Production of tissue inhibitor of metalloproteinase-1 and -2 by cultured keratinocytes.

Abstract The imbalance between metalloproteinases and their inhibitors in tissue remodelling is likely to play an important role in various pathologic conditions. In order to understand the role of keratinocytes in regulating extracellular matrix degradation in skin, we analyzed the production of metalloproteinase inhibitors in keratinocytes.
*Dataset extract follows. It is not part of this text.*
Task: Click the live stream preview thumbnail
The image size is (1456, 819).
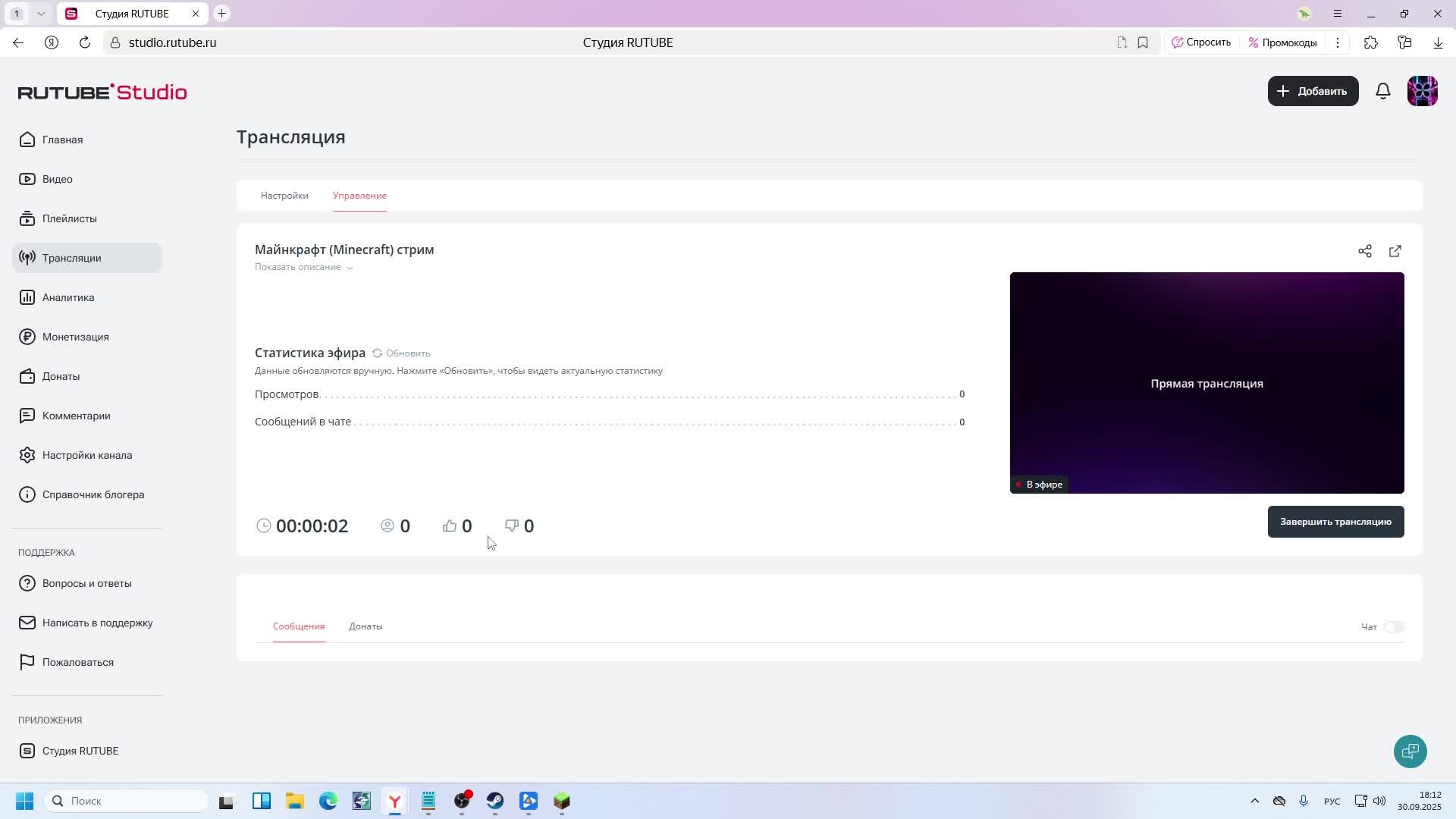Action: pos(1207,383)

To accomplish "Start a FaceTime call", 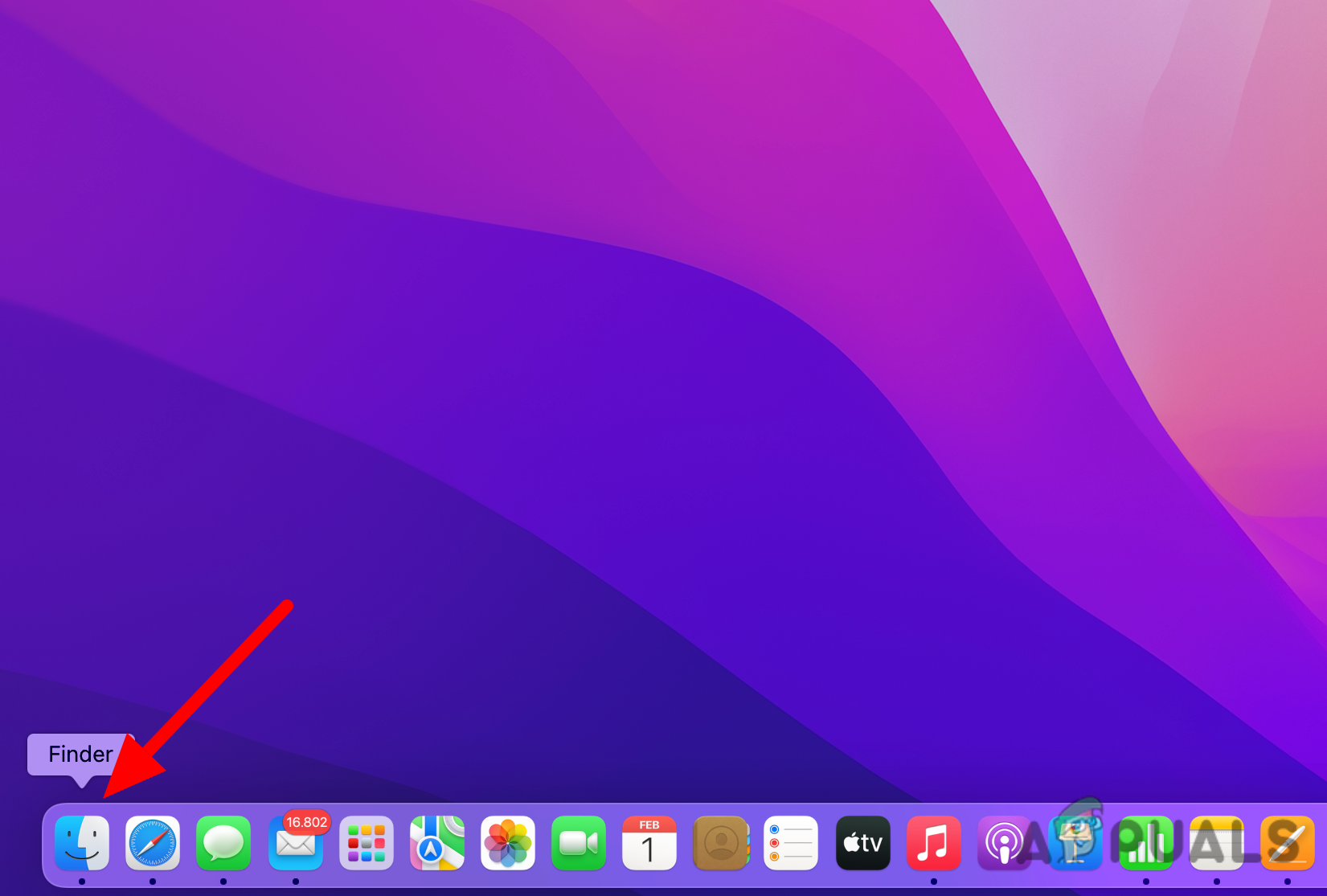I will point(579,843).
Tissue inhibitor of metalloproteinase-1 (TIMP-1) and tissue inhibitor of metalloproteinase-2 (TIMP-2) mRNA were detected in cultured human keratinocytes and mouse transformed keratinocyte cell line (KCMH-1) cells by RT-PCR. On several column chromatography separation steps of the KCMH-1 conditioned medium, two specific inhibitors for mammalian collagenase were purified showing an Mr of 29 kDa and an Mr of 22 kDa, respectively. The analysis of their N-terminal amino acid sequence revealed that two inhibitors were TIMP-1 and TIMP-2. The final preparation of TIMP-1 had a specific activity of 56 000 U/mg and that of TIMP-2 had a specific activity of 26 200 U/mg. Our results suggest that keratinocytes take part in tissue remodelling in skin in secreting both TIMP-1 and TIMP-2.